Bolland has been a proven performer in the playoffs for the Blackhawks for his entire career. He's gained plenty of notoriety for being a physical two-way forward who has frustrated elite centers Henrik Sedin and Joe Thornton.
But statistics also show how Bolland has found another level in the postseason. He has averaged 0.51 points per game in his 332 career regular-season games, but he has 37 points in 50 playoff games (0.74 per contest).
He had eight goals and 16 points in 22 games when the Blackhawks won the Cup in 2010. When he missed the first three games of Chicago's first-round series with the Vancouver Canucks a year later, the team fell into a 3-0 hole. He returned and scored six points in four games to help the Blackhawks nearly pull off a miracle comeback before falling in Game 7.
"Playoffs and the regular season are way different," Bolland said. "You think it's just moving on to another game but it's actually just a whole new season. There's a little extra jabs, a little extra everything in the playoffs. It was different coming back but I'm glad I'm back."
Bolland had a great chance to further his playoff legacy in Game 1 against the Red Wings. He collected a loose puck near the benches and skated in alone on goaltender Jimmy Howard. He then tried something of an unpredictable move, deking then attempting to stuff the puck inside the right post, but Howard was able to stretch his skate out to deny him.
"From last year, when me, [Andrew Shaw] and [Bolland] played together, it felt like the old days," Bryan Bickell said of the third line's reunion. "We had some good chances. I know [Bolland] had that breakaway. We felt good and we felt like we got our chemistry back and hopefully we can just keep this going."
Bolland spent a lot time on the team's second line this season before the groin injury. He returned to a place on the third unit, but it is possible he'll be back with Patrick Kane and Patrick Sharp at some point.
There were two areas Bolland had little trouble fitting right back in -- at the faceoff circle and in the post-whistle scrums. Bolland won seven of 11 faceoffs and spent four minutes in the penalty box after a skirmish with Detroit's noted pest, Justin Abdelkader.

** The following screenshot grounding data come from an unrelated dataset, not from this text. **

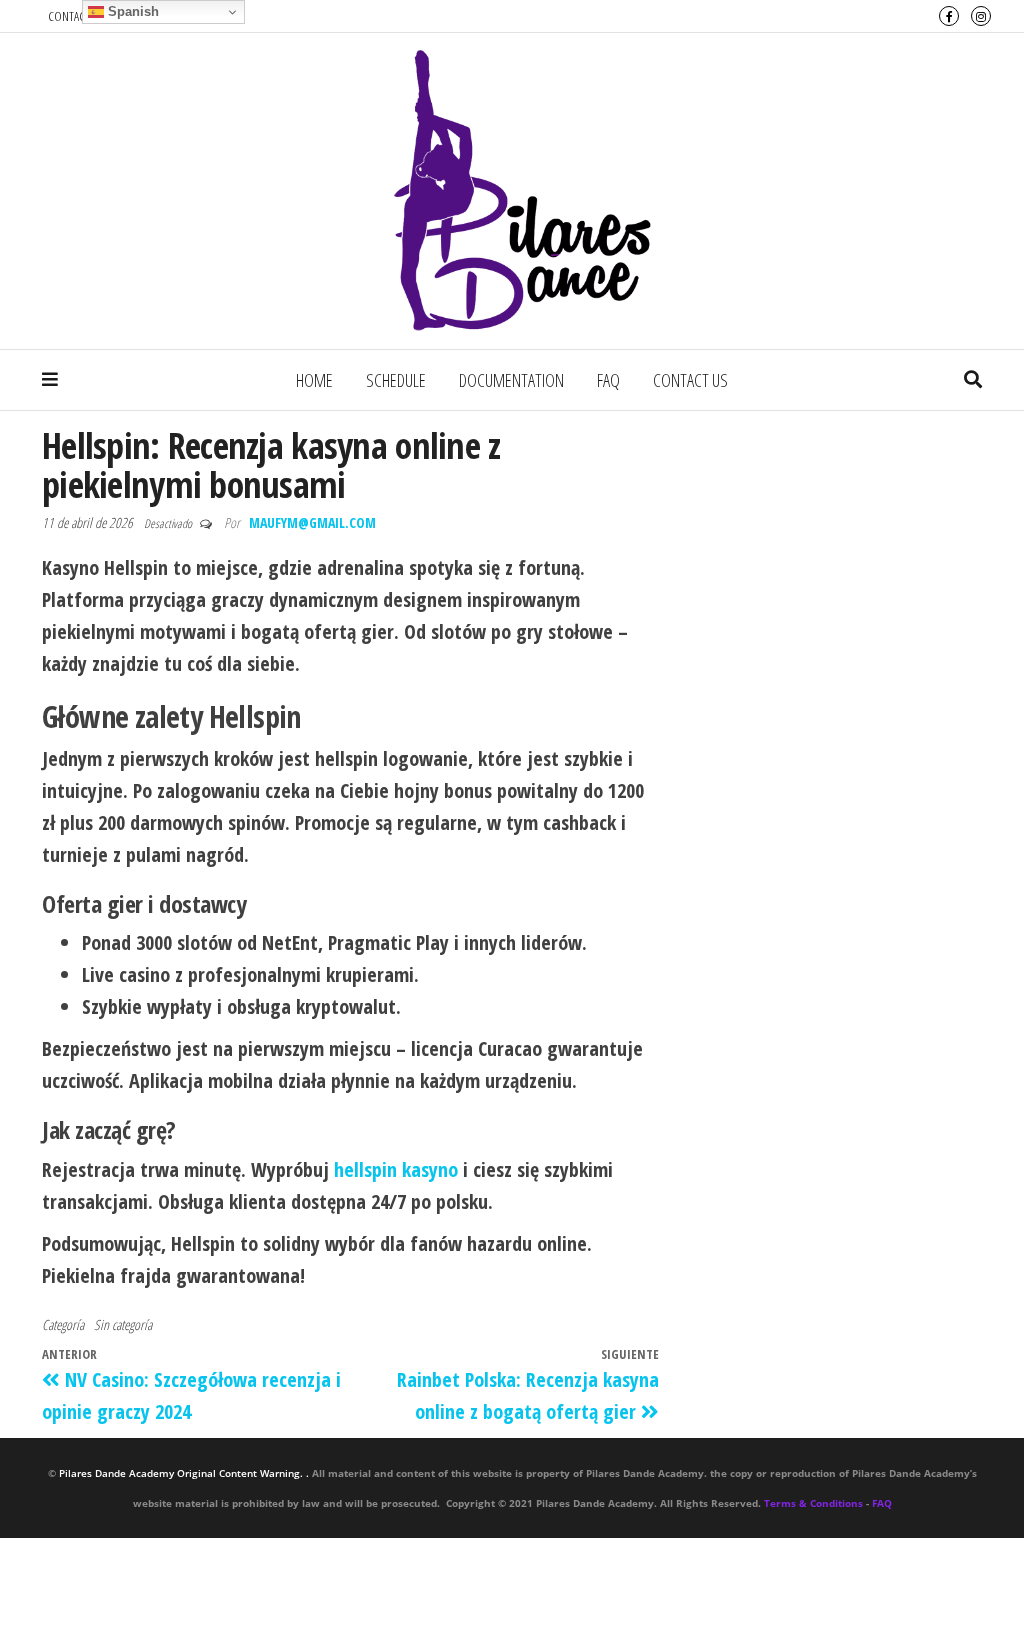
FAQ (608, 380)
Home (314, 380)
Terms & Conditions (813, 1503)
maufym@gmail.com (312, 522)
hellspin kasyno (396, 1169)
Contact (69, 16)
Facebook (949, 16)
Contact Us (690, 380)
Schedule (396, 380)
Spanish (131, 11)
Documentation (511, 380)
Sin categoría (123, 1324)
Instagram (981, 16)
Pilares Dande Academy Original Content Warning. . (184, 1473)
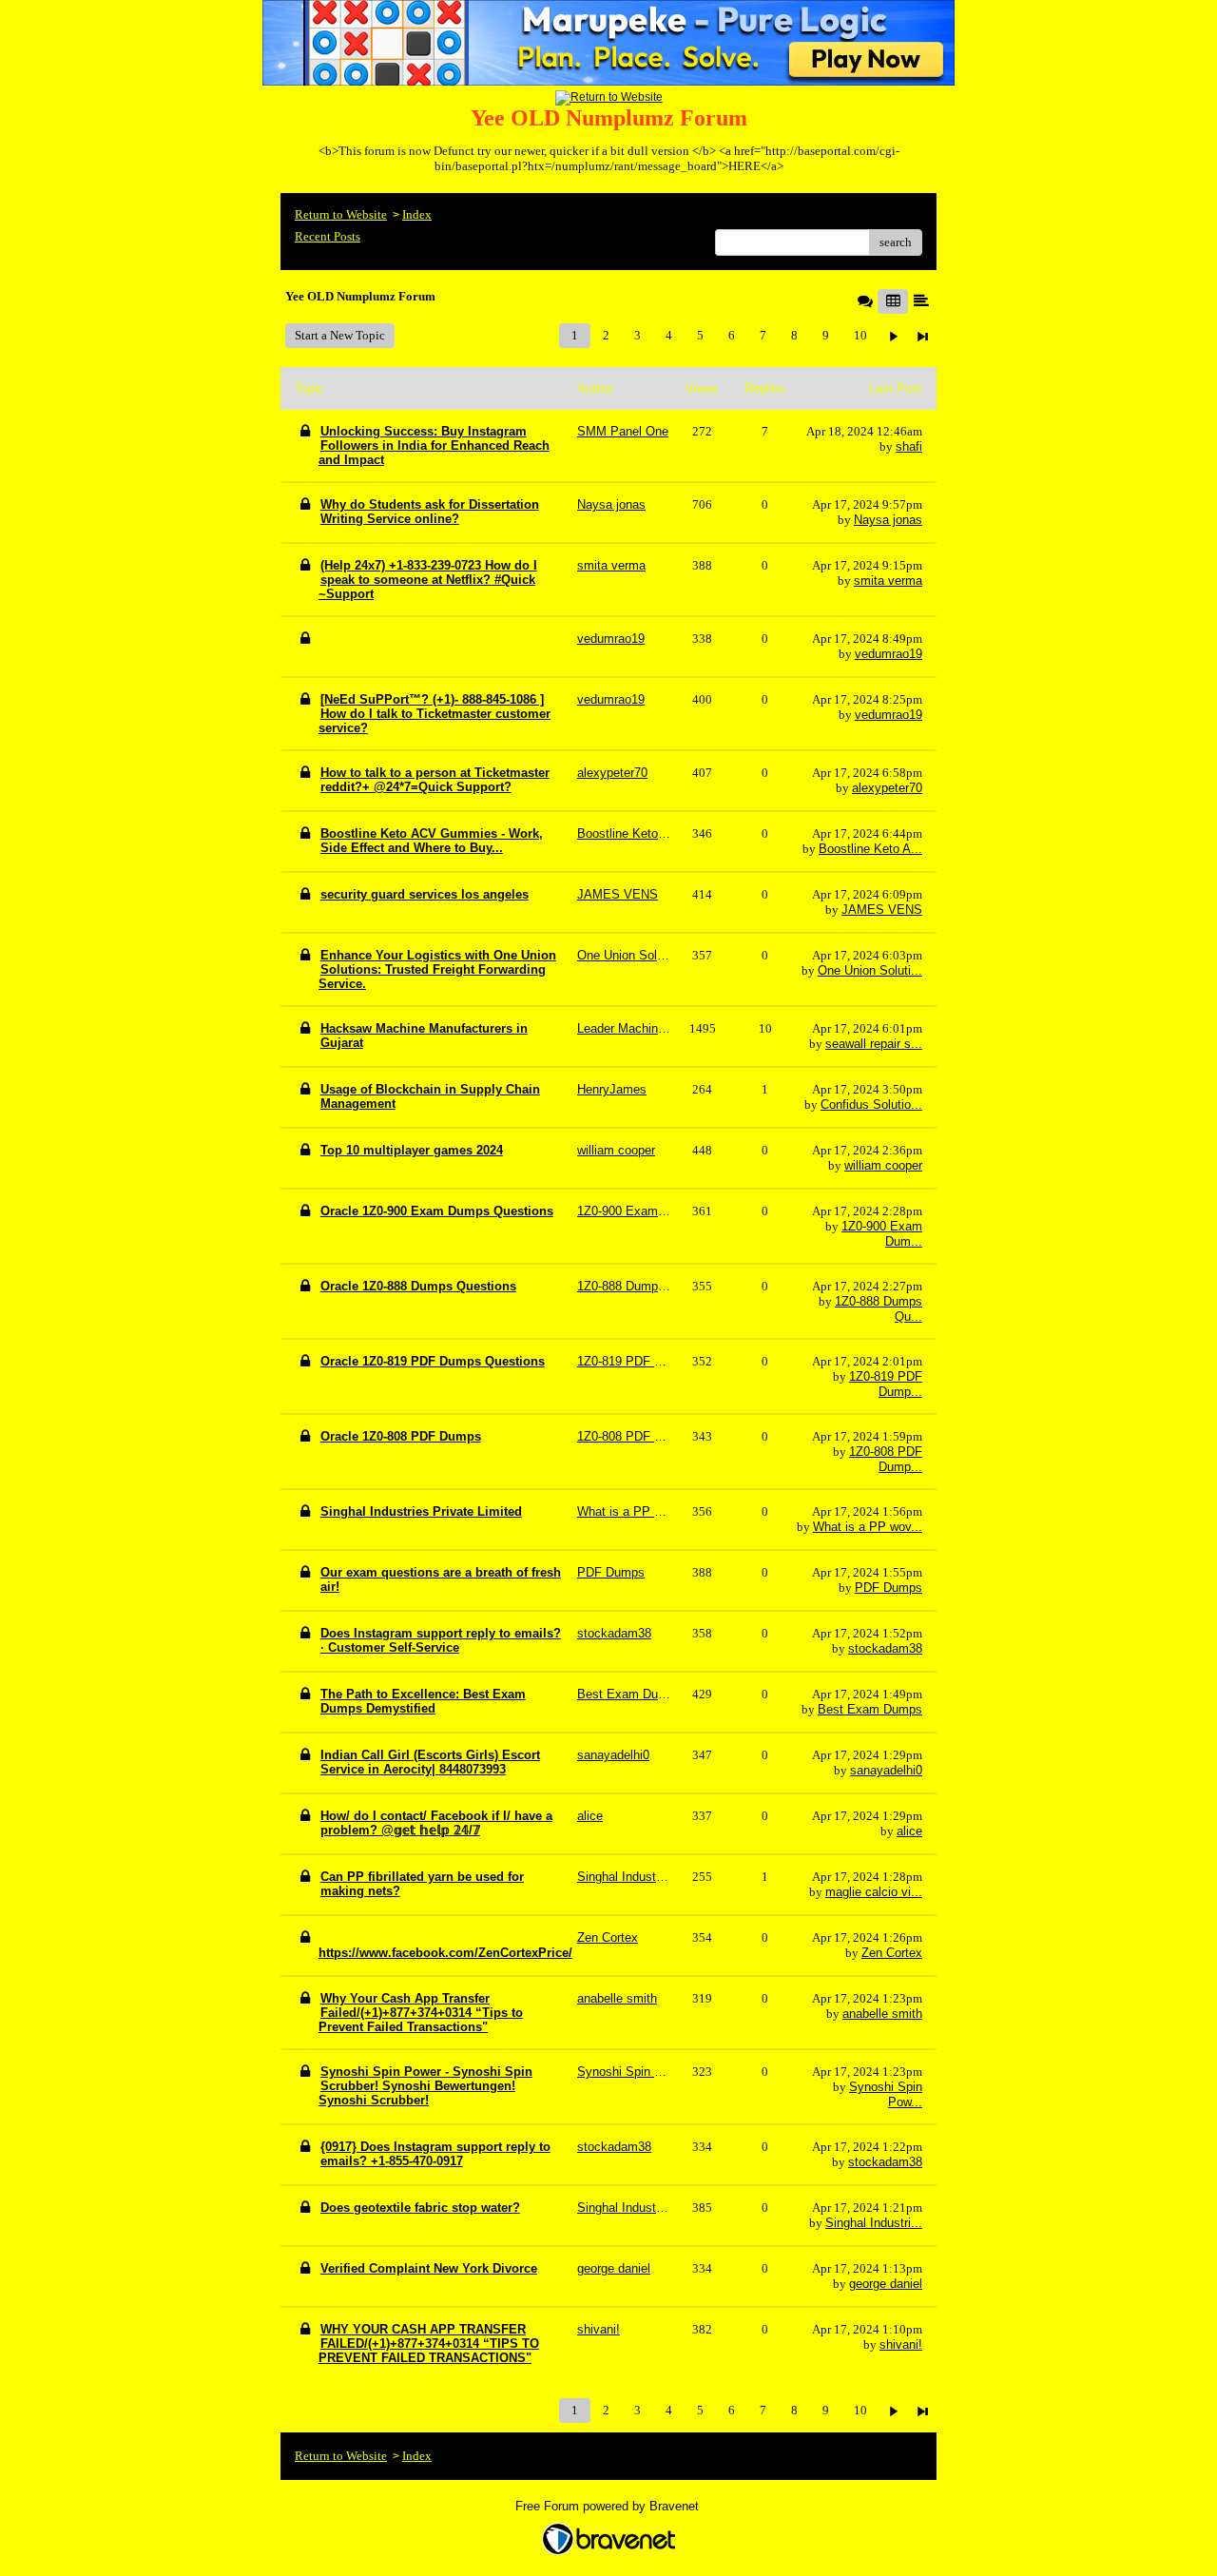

"He got me a little in the groin area," Bolland said. "Not a good area to get someone. But things like that happen. It's the playoffs. That's the way things go. It's part of the game."
Bickell said, "I don't know what that [was about] with Abdelkader, but it shows that he's here for the team. I know Abdelkader had some good hits and [Bolland] had a good hit on him and it got him all fired up. He shows that he wants to be here and is willing to do what it takes to win."